● 练习要求
A: 根据关于二十世纪文学女性角色的文段,逐一判断下列说法是否符合原文,回答“是”或“否”,并原样引用起决定作用的原文语句:(i)胡适先生改编了易卜生的《玩偶之家》;(ii)繁漪最后没有打开窗户;(iii)曾树生接受了良好的教育。
B: 续写关于二十世纪文学女性角色的文段,从其最后一句之后接着写。

● 文档片段
_ _ _ _ _

作者 贾寒蕻
五四运动,胡适先生改编了易卜生的《玩偶之家》,鼓励女性走出家门,找寻自己的新天地,许多女性深受鼓舞,但成功者寥寥。鉴于此,鲁迅先生提出了一个更为深刻的问题,出走后的女性该怎么办?即出走后的“娜拉”怎么办?在那个时代许多妇女离开家庭后没有办法谋生,不得已回到家受到众人的冷嘲热讽,还有许多沦为舞女,成为社会的笑柄。研究中国二十世纪文学作品中那些典型的女性角色,能让我们看到我们的过去,思考我们的将来。本论文将以张爱玲《金锁记》中的曹七巧、曹禺《雷雨》中的繁漪、《日出》中的陈白露、巴金《寒夜》中的曾树生为例进行典型分析。
这几位二十世纪文学作品中的女性角色,反映了女性在争取独立中抗争的艰难与戴在女性身上枷锁的长期性与复杂性。女性独立在当时社会周围人的眼中,都属于“疯子”的角色。这些女性之所以抗争,就是她们对于自己的生存境遇都有种种不满意。曹禺《雷雨》中的繁漪觉得自己的房子很闷,一直希望能打开窗户透透气,或者寻找到另一扇窗户透透气。就像繁漪最后终于打开了窗户透气了,选择了对抗自己的生存环境。但最后的结果导致了两个男人和一个女人的死亡,自己最后也疯癫了。其他几位女性,最后的结局都带有不同程度的悲剧性。曹七巧深受封建旧家庭带给自己的伤害,一个旧时代的人在新时代没有办法找准自己的位置,这是曹七巧的悲哀;繁漪来自新时代,但是在旧家庭深受牵绊,这是繁漪的不幸;陈白露走出家门,希望拥抱新时代,但是现实的风雨又把她打回去;《寒夜》中曾树生在新时代自主选择了爱情婚姻,也接受了良好的教育,成为了家庭的顶梁柱,但面对传统社会的明媒正娶以及生活的磨难,也没有办法保住自己曾经的爱情和孩子。

_ _ _ _ _

● 提供信息

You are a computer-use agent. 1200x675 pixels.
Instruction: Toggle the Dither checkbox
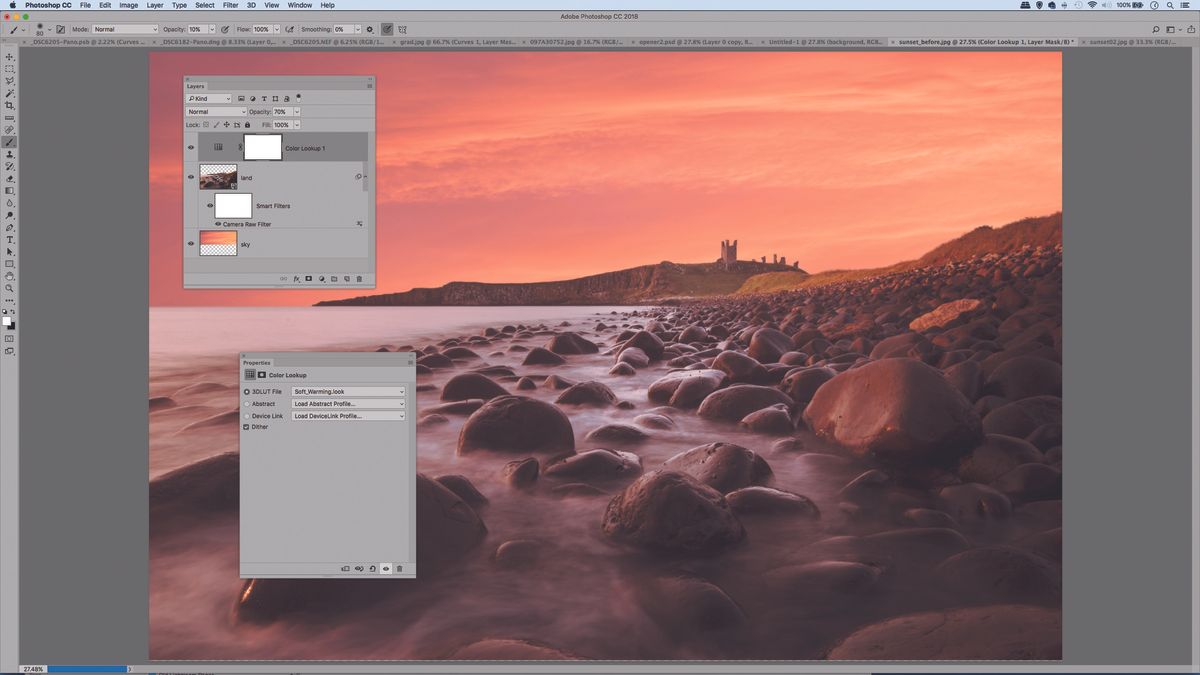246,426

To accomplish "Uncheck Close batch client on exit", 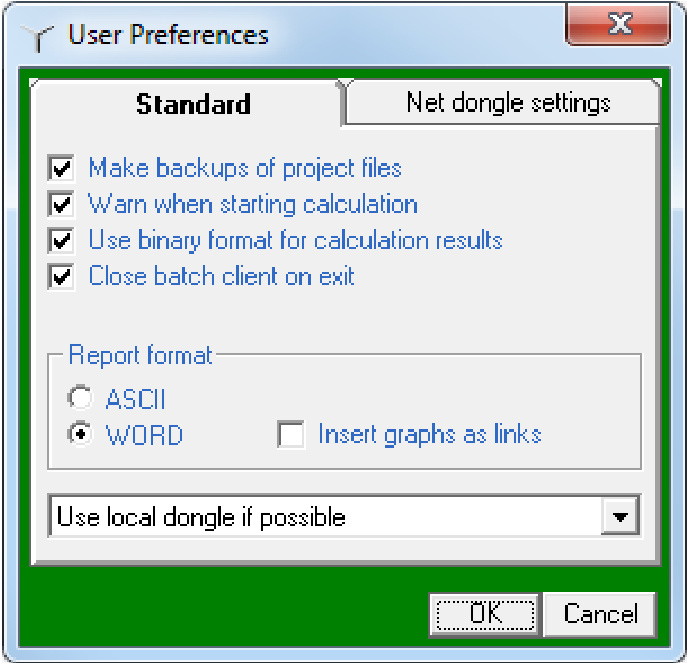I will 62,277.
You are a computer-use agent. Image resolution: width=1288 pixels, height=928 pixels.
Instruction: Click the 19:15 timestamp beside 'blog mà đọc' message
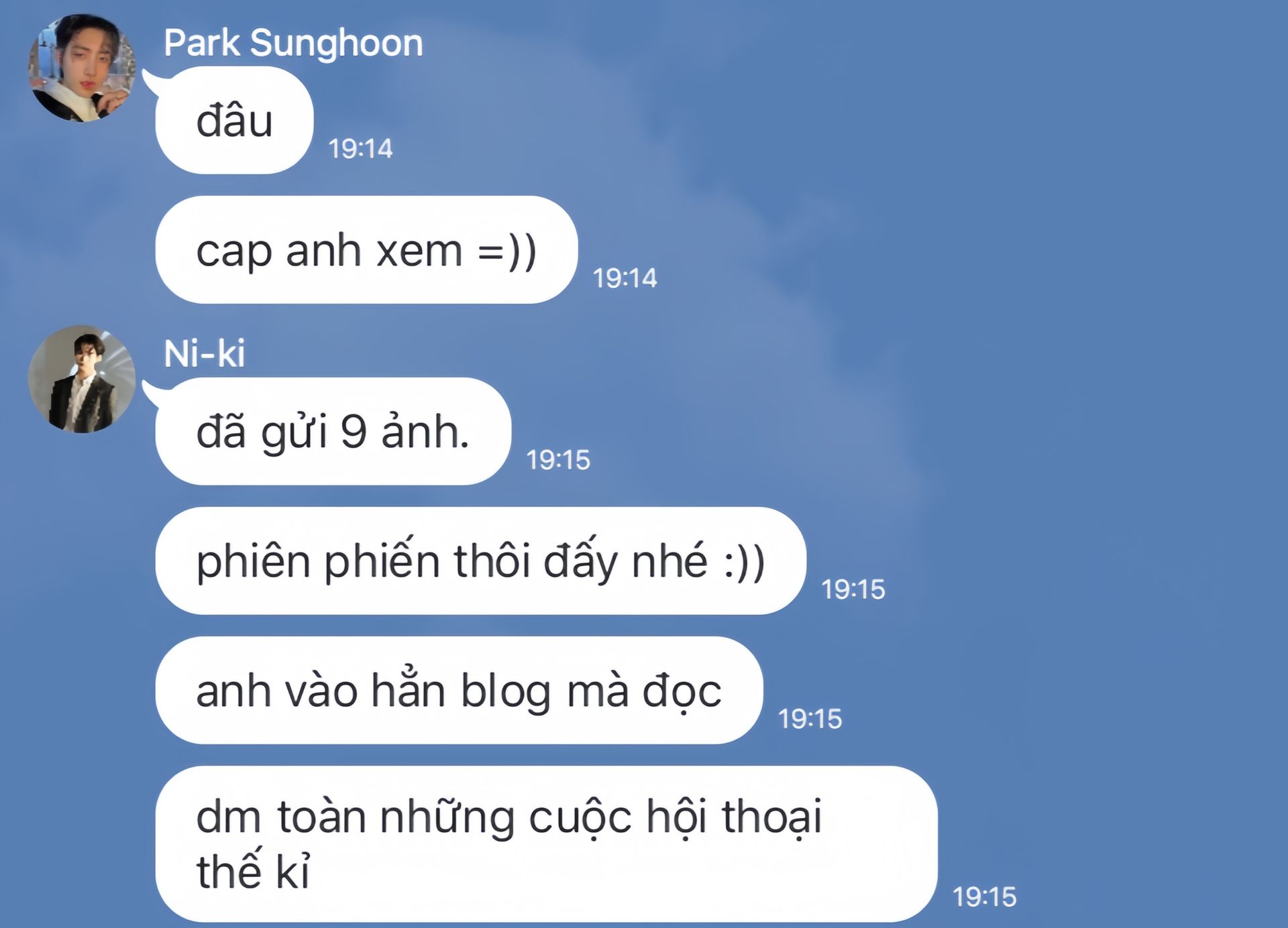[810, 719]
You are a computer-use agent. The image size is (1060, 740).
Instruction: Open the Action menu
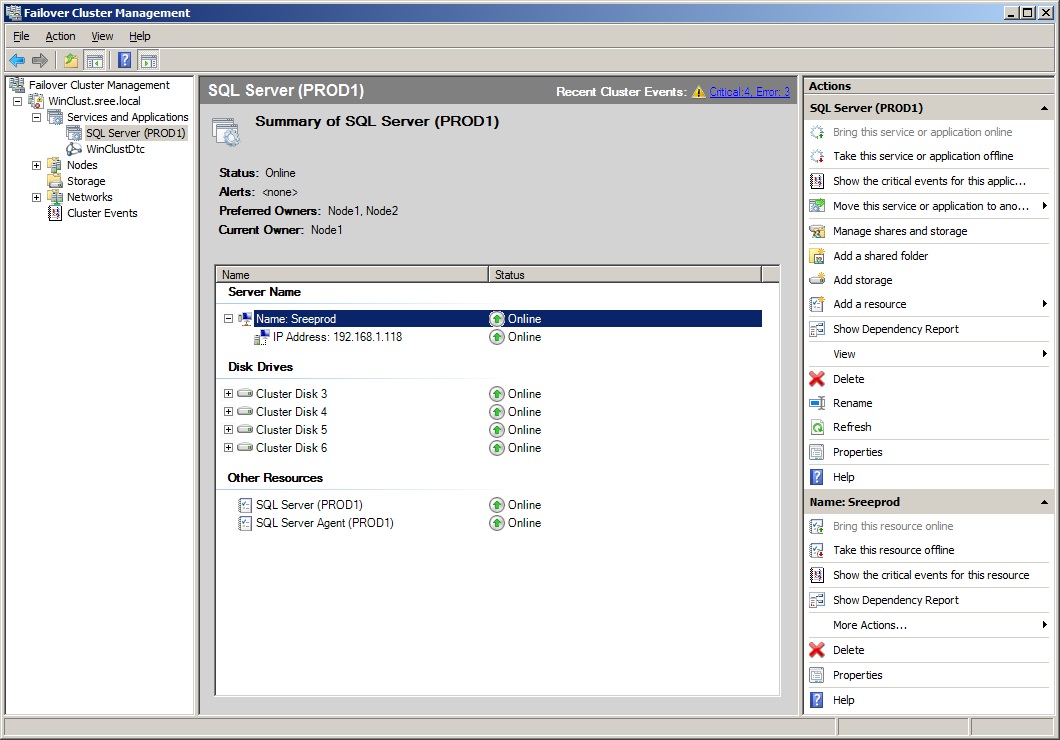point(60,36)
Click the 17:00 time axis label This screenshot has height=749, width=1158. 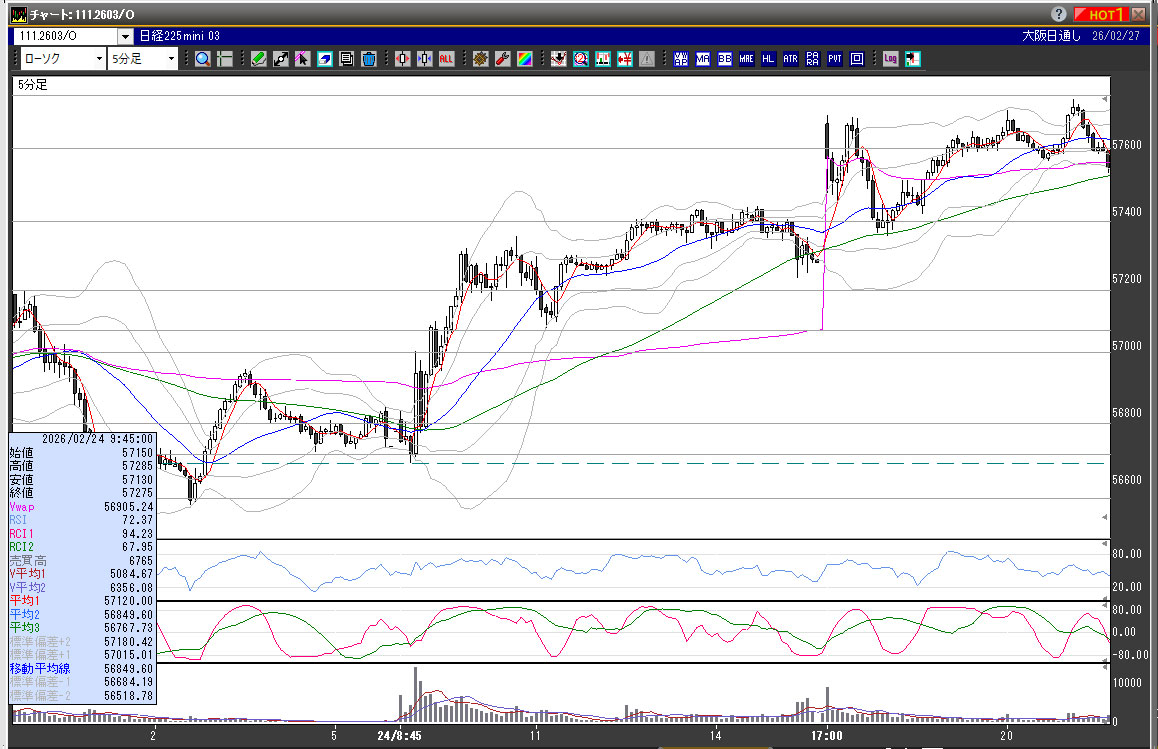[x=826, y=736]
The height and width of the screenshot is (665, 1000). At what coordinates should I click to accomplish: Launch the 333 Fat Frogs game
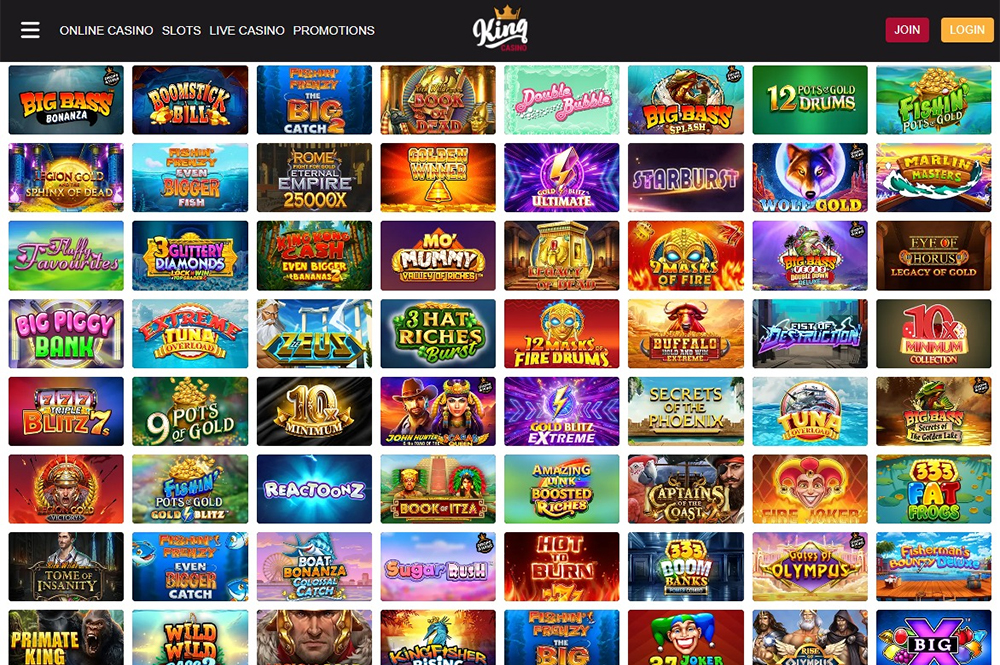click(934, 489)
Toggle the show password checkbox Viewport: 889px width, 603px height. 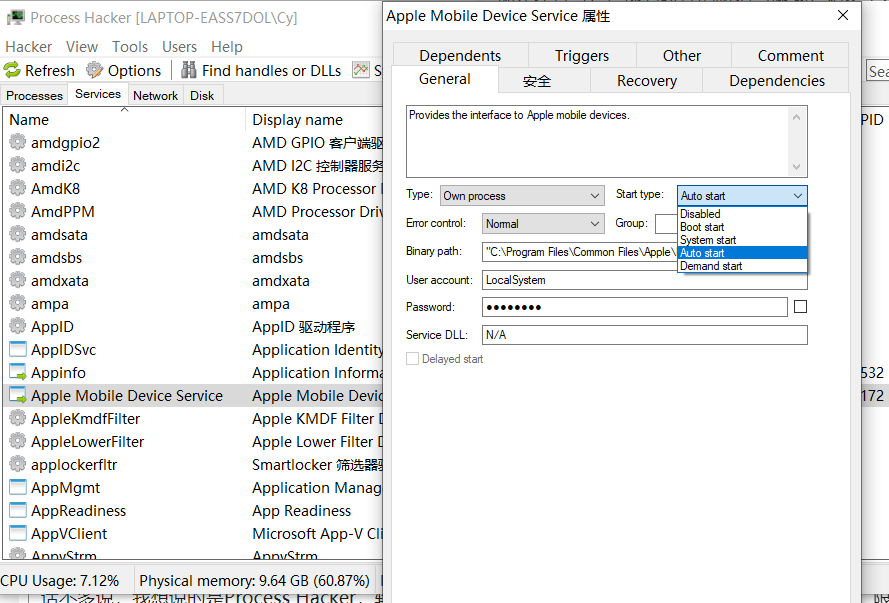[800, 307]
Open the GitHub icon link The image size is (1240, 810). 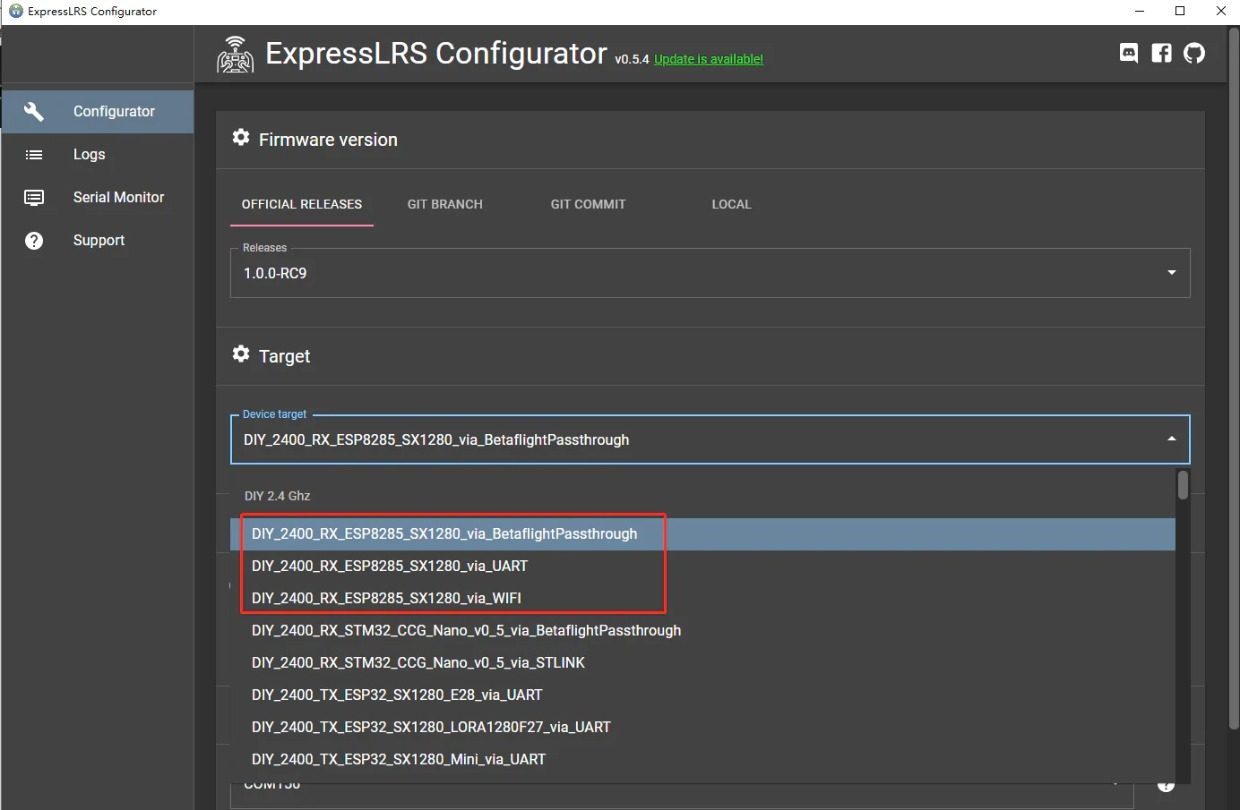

_ _ _ _ _

● 书面回答
A:
(i)是。“五四运动,胡适先生改编了易卜生的《玩偶之家》”
(ii)否。“就像繁漪最后终于打开了窗户透气了”
(iii)是。“也接受了良好的教育”

B:
(一)爱而不得:曹七巧的抗争
曹七巧生活在新时代,缠过的小脚代表了自己是旧时代的人。曹七巧是麻油店的女儿,因为自己的丈夫患有疾病,所以她的兄嫂因为金钱让她嫁到了姜家。自己的丫鬟小双都有些瞧不起自己的主子。但是曹七巧绝不是一个任由他人欺负的主,尽管妯娌不喜欢这个粗俗的嫂子,但是在麻油店当活招牌的她可以自由反击,甚至当众给他们更大的难堪。张爱玲描写过曹七巧的手臂,那是一条洁白的手臂,可以塞下一条白手绢,但是描写到曹七巧的丈夫。「坐起来,脊梁骨直溜溜下去,看起来还没有我那三岁的孩子高哪。」2「那没有生命的肉体」3曹七巧将自己的生活希望寄托在小叔子姜家的三少爷的身上,那个长相俊美的姜季泽。她希望姜季泽给她爱的滋养,但是没想到万花从中的姜季泽,对于自己的嫂子只是言语调戏,没有任何承诺,唯一一次向自己的嫂子示爱是看上了自己嫂子的钱。
曹七巧典当半生获得了金钱,为了金钱,她无所不用其极,因为曹七巧深知,自己没有家可以回,兄嫂和侄子已经被自己骂走了,姜家的人视自己为异类,她只有长安和长白两个亲人,哪怕这两个人恨死了自己,她也必须将这两个人留在身边。最后的结果,当曹七巧的手臂干枯了,她知道,自己的儿女恨死了自己,自己的兄嫂恨死了自己。“七巧挪了挪头底下的荷叶边小洋枕,凑上脸去揉搓了一下,那一面的一滴眼泪她就懒怠去揩拭,由它挂在腮上,渐渐自己干了。”陪伴自己的只有窗前的月色。